> [Given request] Write the next part of the desert hiking trip account below, picking up right after its final sentence.

> [Document text]
The next morning we drove out of the basin into the desert floor and hiked the Chimneys Trail. It was a nice flat walk for about 3 miles out to some cool rock formations with some Indian pictographs and stone shelters. It got a little warm on the hike out but carrying a small spray bottle with water helped keep us from overheating. We didn't see too much wildlife, other than the occasional lizard, bird, and insect. The only snake we saw the entire trip was in the middle of a road. I guess they were too smart to venture out in the heat.
After the Chimneys Trail, we stopped by the Tuff Canyon overlook. We decided it was too hot to try the short hike down into it. We continued on to Santa Elena Canyon, where it was only 105 degrees, give or take a few. We followed that up with a relatively short hike to the Burro Mesa Pouroff, a waterfall (which was dry) at the end of a box canyon. It was pretty warm by this time and Susan didn't seem to care for the heat very much. Her sunburn from the day before probably didn't help. The mist from my spray water bottle provided minimal relief at that point. She was quite happy that we were spending the night in a room at the lodge that night. That provided a most welcome shower, not to mention air conditioning. Dad and I went to supper at the lodge while she took a long shower and cooled off. We brought her back some ice cream for dessert.
The following day we had breakfast at the lodge and then drove down to Boquillas Canyon. I was able to talk Susan into climbing up the sand slide with me. It's a large sand dune at the side of the canyon that's somewhere between 60 and 100 feet high and is pretty steep. When it came time to run down it, she fell after a few steps, blaming it on trying to keep up with my long-legged strides. Dad stayed down at the bottom taking pictures. After emptying most of the sand from our shoes, we spent a while skipping rocks across the Rio Grande. On the way out, we stopped by the Rio Grande Village store for some cool drinks and to wash off some more sand.
That afternoon we had our best hike of the trip. We put the 4WD to good use and drove down a narrow and bumpy dirt road to the Pine Canyon Trail. It was a beautiful hike that started in the sotol grasslands and went up into a secluded canyon full of pine, oak, and madrone trees, along with lots of shrubs and other green stuff. We saw evidence of bears (claw marks on trees) but weren't fortunate enough to see one. The waterfall at the end was dry, as expected since it had been a while since they'd had any rain. It drops about 200 feet from the eastern edge of the Chisos Mountains. The contrast between the desert floor at the beginning of the hike and the lush vegetation at the end was amazing. Well worth the bumpy ride to get there.
We camped out that night again up in the basin. It was quite a bit warmer (around 80) than the previous nights. Had we camped down closer to the river at either Rio Grande Village or the Cottonwoods Campground near Castolon we would have been way too hot. We also had a middle-of-the-night encounter outside the bathroom with a vinegaroon, which Susan mistook for a scorpion. Better that than the skunk we occasionally smelled around the campground area.

> [Rows]
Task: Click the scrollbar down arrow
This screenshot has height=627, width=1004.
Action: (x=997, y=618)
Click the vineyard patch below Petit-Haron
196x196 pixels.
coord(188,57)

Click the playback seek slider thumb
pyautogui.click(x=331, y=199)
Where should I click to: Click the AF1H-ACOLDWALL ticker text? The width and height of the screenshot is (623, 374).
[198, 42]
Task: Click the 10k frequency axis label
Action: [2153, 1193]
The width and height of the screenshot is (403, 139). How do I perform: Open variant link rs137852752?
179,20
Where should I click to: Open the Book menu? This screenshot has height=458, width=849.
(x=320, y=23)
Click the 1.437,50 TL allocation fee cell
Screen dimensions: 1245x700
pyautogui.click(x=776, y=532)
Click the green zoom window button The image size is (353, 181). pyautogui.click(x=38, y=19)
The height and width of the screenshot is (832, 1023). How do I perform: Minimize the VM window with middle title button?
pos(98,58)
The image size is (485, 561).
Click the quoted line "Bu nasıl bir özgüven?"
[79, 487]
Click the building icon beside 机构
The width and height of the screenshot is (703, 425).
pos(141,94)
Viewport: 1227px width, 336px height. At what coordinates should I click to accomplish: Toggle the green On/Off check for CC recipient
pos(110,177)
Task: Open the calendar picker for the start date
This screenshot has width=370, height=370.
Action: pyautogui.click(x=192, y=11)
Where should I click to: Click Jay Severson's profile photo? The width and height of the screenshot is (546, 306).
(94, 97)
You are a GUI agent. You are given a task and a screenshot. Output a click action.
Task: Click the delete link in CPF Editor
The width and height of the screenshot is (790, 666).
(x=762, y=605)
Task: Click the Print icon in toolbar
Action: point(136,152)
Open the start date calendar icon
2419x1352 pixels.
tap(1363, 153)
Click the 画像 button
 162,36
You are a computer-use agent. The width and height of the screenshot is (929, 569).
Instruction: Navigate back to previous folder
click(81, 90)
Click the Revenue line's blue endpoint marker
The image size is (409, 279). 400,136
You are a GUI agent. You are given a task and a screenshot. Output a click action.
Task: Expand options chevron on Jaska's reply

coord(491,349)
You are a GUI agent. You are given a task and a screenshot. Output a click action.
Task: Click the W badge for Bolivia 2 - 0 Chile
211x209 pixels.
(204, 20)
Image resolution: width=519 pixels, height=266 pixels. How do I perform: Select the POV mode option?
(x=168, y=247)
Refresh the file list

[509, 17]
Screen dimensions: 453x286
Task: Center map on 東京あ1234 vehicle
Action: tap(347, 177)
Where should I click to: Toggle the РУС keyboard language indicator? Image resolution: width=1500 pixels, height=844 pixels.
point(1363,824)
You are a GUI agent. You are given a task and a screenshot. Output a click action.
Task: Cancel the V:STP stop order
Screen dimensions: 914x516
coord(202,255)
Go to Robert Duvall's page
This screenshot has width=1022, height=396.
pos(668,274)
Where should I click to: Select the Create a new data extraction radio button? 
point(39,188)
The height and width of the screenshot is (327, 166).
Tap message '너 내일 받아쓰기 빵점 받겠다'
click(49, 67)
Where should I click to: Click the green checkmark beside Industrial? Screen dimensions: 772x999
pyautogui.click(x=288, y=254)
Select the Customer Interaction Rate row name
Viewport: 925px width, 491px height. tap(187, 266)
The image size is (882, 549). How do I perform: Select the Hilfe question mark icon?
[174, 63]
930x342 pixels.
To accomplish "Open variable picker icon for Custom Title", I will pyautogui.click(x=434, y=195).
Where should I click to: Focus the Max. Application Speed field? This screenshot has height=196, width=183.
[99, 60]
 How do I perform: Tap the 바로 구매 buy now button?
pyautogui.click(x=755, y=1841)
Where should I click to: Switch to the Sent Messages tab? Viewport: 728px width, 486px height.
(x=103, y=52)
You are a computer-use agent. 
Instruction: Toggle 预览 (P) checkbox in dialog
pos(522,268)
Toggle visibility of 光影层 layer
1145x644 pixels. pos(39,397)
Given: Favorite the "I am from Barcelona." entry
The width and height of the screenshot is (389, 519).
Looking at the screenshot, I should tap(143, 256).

> [Exercise response]
The next morning we had a leisurely breakfast at the lodge before heading off to check out the Big Bend Ranch State Park. We stopped off at the Terlingua General Store for some shopping, then continued on to Lajitas. After checking in at the Barton Warnock Center in Lajitas, we got a motel room for the night. After making sure the A/C worked, we got back in the truck and headed down the scenic highway along the river to the park entrance. The dirt road into the park was 35 miles long and was quite bumpy as well. The land inside the park is incredibly desolate. Lots of volcanic rocks, cactus, yucca, etc. We stopped by the Sauceda ranch house but nobody was around. The whole park seemed deserted. I was a little disappointed in the view of the Solitario, a unique (and huge) geological formation. It may be that it's just too big to see from the ground. On the way out we did a short hike up a canyon to a spring (Ojito Adentro). Again, an amazing contrast to see lush green vegetation in the middle of dry barren land. Susan and Dad decided not to fight their way through the poison oak on the last part of the trail to the spring so I continued on by myself. As I got to the spring and waterfall, I was surprised by a duck that took off before I could get the camera out. He sure was a long way from the river and didn't seem too happy to see me. The pool of water he had been swimming in sure looked inviting. After driving back to Lajitas, we had a great dinner at the Badlands Hotel restaurant.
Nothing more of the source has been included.